His father Erwin senior was born in Stevenson, Ayrshire and his mother from Paisley. Erwin was born in April 1957. There’s a post-war boom and the family move to England. Alison, a baby sister, soon follows. Fast forward to when Erwin junior is inside serving his term for murder. He’s told his dad is dead. Ewin senior was sixty-four and he’d been found alone lying on the floor of a sheltered housing complex. No great loss was my way of thinking. He’d smashed up people’s lives beat up whatever girlfriend he’d hooked up with, abandoned his kids, and spent all the money that should have went on caring for his kin on drink and drunk himself to death. But here’s the rub, Erwin junior always dreamed of living with his dad. Of his dad loving him. And them living happily ever after. The boy that was in the man never gave up on that dream, even when he was inside.

            Erwin junior and Alison’s life might have been different if his mum had lived. But their dad insisted that one of their pals drives her home, even though he was incapable of turning the ignition key in the barrel, and he drove off the road and killed himself and the kid’s mum. Erwin senior survived. People like him always do.

            John Steinbeck got it about right, ‘A sad soul can kill you quicker than a germ’. And for a boy aged five, his sister aged two, he latched onto the only thing he knew, his dad. One of the images that sticks with me is young Erwin sent to school with a cut down pair of wellies and on the school trip the teacher rounds up all the other pupils as his mum had ‘forgotten’ to make him a packed lunch. Erwin eats everything thrown at him before the bus leaves.   

            Richard Wilkinson and Kate Pickett’s,  The Spirit Level, gives a checklist of some killers i)low social status, ii) lack of friends iii) stress in early life. Erwin had all of these things in spades. He ends up in a care home and graduated with honours in drinking, fighting and stealing.

            Erwin recognised that is needed not be that way. He had a choice. But the pattern was there. ‘The majority of people in prison had similar life experiences to mine – they had been in care, limited education, had family problems from a very young age, had issues with alcohol, drugs and mental health.’

            The father of two kids he’s abandoned, Erwin found redemption in the French Foreign Legion.
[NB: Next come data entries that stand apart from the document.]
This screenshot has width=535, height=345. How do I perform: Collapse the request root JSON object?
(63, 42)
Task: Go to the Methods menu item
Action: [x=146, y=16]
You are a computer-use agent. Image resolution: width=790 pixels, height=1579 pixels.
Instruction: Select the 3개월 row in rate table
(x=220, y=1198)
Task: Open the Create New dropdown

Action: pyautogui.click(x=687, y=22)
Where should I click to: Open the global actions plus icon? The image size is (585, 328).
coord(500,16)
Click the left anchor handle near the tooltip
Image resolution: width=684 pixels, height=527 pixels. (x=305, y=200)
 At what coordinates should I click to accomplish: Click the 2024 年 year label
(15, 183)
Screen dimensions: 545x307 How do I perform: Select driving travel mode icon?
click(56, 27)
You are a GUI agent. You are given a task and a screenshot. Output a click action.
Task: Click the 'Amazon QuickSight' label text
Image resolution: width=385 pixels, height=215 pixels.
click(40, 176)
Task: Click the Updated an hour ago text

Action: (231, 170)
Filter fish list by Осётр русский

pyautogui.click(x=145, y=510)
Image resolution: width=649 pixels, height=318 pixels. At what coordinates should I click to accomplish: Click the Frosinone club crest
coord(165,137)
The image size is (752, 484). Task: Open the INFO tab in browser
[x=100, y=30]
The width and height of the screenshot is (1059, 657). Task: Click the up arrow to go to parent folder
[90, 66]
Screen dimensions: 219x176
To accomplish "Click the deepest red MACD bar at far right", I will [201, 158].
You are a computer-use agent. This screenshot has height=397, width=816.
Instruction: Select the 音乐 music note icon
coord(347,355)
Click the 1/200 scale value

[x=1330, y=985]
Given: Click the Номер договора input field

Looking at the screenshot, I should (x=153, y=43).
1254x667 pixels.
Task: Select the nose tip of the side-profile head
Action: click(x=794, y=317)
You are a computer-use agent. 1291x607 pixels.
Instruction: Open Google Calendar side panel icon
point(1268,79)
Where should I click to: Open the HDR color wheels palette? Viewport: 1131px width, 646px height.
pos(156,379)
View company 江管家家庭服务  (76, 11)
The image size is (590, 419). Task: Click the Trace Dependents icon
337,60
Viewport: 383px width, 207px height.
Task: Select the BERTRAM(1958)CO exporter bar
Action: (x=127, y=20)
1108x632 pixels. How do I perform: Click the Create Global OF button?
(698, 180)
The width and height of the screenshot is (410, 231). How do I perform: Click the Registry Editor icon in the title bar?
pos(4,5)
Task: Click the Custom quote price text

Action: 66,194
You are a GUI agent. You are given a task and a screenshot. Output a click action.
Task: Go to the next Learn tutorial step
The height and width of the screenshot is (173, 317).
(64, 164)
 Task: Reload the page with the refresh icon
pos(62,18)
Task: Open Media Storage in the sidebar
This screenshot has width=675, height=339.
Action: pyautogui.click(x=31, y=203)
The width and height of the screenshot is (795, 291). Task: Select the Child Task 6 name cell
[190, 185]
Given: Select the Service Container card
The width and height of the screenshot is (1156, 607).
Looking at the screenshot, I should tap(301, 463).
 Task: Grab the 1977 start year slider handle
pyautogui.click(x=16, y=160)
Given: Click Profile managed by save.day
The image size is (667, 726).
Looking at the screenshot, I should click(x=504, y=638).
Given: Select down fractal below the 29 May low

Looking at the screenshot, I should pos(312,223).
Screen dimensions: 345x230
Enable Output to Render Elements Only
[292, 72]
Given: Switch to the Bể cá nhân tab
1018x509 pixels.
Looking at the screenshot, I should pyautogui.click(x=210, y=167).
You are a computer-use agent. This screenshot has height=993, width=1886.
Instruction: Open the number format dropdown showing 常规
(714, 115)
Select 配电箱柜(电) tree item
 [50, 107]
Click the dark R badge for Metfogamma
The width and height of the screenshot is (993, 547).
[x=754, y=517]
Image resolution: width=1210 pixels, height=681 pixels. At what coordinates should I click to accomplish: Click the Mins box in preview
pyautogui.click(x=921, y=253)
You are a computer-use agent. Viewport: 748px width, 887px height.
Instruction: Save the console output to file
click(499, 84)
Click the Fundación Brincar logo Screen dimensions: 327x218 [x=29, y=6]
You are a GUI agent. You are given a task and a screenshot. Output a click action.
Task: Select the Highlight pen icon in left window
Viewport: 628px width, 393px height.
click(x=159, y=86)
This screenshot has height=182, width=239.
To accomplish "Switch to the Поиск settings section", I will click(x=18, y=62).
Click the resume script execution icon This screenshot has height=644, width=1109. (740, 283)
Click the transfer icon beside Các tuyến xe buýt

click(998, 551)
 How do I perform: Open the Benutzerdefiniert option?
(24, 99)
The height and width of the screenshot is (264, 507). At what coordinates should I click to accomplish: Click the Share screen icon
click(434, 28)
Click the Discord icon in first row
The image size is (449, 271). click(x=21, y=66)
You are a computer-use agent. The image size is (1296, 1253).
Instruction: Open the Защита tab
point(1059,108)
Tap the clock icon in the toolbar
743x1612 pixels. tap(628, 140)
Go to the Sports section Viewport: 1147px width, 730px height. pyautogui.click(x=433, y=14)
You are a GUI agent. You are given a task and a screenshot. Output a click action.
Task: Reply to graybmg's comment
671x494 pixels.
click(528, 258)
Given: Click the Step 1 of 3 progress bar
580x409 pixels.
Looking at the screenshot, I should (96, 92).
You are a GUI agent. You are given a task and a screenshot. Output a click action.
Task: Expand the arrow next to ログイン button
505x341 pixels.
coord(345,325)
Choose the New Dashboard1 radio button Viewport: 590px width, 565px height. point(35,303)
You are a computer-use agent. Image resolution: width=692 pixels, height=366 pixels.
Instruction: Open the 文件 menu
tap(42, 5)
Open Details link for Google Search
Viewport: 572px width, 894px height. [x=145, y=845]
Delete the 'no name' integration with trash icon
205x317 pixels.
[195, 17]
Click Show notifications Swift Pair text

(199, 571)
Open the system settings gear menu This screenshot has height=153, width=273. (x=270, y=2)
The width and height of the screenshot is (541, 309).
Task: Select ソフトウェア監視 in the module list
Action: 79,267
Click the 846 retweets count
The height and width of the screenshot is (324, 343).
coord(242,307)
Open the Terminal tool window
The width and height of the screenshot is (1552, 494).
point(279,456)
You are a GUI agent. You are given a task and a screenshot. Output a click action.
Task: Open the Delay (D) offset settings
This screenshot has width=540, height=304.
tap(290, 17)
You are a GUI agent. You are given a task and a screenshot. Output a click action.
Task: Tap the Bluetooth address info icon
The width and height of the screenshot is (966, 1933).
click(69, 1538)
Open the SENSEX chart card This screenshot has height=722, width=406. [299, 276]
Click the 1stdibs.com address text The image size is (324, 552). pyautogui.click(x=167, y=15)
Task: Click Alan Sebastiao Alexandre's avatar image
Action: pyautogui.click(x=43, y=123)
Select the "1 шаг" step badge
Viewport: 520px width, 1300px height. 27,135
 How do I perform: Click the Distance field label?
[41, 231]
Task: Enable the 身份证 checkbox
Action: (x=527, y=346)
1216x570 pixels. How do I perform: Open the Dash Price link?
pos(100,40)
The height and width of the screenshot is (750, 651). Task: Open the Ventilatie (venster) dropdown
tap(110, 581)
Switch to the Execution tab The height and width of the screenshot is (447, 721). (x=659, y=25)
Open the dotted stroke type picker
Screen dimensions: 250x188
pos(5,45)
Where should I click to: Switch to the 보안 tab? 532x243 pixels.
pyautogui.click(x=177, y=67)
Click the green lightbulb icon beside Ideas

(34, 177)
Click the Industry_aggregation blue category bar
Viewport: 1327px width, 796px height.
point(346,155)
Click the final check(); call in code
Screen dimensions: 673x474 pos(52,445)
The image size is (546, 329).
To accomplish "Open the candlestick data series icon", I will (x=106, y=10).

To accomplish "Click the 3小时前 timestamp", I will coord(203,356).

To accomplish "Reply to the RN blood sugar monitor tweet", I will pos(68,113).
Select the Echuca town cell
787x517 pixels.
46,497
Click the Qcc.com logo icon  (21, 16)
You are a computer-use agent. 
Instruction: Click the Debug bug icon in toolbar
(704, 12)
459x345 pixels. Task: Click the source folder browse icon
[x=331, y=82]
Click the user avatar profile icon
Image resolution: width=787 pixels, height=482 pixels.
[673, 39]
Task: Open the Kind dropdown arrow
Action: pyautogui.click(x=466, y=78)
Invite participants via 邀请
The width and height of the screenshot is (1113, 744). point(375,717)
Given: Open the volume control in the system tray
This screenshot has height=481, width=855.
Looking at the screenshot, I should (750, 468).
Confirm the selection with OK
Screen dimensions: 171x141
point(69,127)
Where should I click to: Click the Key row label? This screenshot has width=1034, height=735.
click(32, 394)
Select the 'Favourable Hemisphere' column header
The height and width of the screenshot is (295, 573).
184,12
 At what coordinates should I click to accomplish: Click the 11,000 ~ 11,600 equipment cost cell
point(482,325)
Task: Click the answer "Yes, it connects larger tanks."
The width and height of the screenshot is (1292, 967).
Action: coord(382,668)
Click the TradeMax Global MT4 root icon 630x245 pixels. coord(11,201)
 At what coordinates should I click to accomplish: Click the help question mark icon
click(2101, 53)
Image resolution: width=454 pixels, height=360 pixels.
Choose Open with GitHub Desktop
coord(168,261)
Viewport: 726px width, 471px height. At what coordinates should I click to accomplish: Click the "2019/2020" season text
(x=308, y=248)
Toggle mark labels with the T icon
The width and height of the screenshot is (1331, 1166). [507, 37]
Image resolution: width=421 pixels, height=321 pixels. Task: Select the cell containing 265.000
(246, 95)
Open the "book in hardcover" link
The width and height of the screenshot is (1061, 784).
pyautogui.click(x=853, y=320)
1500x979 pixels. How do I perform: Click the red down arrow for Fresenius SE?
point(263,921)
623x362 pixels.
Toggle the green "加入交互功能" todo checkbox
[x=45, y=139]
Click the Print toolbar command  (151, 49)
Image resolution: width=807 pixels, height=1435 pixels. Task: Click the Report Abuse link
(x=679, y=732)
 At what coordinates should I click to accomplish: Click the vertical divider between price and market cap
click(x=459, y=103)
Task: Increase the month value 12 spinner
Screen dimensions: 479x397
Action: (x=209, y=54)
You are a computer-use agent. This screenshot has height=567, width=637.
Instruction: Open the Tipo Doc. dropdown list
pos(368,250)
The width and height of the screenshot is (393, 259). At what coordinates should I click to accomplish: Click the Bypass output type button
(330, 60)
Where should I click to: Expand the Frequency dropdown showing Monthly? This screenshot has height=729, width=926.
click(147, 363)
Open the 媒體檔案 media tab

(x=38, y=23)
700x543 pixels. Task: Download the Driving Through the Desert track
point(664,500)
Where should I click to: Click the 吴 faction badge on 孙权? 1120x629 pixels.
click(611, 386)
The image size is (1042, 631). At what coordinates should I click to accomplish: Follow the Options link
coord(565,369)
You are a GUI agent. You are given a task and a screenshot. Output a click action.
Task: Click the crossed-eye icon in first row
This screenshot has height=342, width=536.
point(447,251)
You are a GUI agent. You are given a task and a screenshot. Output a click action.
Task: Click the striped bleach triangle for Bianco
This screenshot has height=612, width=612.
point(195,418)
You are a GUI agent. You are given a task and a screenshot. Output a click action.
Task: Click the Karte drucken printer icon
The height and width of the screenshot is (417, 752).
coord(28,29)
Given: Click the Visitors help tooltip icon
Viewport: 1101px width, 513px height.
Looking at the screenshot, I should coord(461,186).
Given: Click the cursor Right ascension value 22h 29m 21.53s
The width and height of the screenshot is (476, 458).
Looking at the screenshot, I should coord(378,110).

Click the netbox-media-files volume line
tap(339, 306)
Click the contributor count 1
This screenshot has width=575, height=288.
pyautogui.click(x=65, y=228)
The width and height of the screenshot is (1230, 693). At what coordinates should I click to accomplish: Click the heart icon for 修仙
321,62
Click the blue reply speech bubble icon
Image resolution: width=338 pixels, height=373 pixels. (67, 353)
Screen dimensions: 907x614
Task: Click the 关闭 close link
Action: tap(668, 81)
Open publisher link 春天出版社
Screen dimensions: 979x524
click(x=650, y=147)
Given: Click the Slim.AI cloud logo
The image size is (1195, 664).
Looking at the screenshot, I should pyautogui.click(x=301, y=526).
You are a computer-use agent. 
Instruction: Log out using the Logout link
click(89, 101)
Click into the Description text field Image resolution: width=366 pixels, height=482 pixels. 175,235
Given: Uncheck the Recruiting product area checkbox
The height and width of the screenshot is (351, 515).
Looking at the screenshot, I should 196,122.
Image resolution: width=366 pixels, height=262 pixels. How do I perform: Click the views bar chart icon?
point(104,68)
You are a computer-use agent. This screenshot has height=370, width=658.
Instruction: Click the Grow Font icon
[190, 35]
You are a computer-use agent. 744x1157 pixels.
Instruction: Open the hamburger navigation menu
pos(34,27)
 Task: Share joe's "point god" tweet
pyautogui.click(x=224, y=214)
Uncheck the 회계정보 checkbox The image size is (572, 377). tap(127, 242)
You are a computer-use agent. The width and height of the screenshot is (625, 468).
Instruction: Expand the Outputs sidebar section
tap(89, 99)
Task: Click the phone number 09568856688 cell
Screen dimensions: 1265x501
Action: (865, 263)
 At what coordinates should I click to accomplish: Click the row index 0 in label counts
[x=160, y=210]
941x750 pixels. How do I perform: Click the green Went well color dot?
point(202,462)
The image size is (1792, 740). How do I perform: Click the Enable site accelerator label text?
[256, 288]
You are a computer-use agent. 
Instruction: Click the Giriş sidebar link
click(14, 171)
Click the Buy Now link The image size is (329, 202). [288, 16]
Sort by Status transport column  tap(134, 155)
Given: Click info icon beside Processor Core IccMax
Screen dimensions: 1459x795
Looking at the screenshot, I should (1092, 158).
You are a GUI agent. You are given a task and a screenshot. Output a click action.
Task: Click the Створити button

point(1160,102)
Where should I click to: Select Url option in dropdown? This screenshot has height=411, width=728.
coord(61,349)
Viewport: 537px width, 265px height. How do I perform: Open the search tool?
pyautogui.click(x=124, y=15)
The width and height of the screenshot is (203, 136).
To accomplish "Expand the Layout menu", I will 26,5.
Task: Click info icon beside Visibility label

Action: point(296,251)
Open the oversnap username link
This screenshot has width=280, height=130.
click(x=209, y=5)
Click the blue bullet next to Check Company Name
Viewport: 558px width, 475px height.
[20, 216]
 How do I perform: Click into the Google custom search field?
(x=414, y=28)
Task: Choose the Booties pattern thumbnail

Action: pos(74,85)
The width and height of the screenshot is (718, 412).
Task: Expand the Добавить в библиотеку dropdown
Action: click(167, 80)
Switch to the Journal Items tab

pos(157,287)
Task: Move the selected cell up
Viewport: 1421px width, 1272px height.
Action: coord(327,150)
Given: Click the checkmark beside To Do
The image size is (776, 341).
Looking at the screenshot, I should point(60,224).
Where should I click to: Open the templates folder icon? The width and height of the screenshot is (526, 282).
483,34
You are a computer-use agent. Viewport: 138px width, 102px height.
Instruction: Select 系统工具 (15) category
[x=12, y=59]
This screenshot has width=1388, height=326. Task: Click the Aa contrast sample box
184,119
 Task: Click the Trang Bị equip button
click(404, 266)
He didn’t know that the majority of recruits don’t get into the Legion. They are rejected. He was used to that. On another school trip a swarm of school kids had poured into a public toilet, he was sleeping in one of the stalls and the school kids had rejoiced that they’d found a tramp. Erwin was twenty-three. In the Legion he found the French language and that he was a natural soldier. Everything he did, he did well and got into an elite regiment in the Legion. But wanted for murder he decided to go home.

            Erwin finds hope in Joan Branton, a prison psychologist, who believes in him and his ability to change. And Erwin finds education allows him to think. Writing in beautiful prose allows him to create a voice out of the mosaic of his past. It’s a voice that holds true through the difficulty years inside. He wins the Arthur Koestler award and gets to write for The Guardian.  Twenty years later he walks out the door and into a new life. The old lives are not forgotten, but part of his new life helping rehabilitate other offenders. Erwin knows better than most that when cuts to the system come they start with the poorest and those most in need, they start with the prison system. Lock them away and forget the key. That’s not a solution we can trust but is a vote winner. There is no redemption there.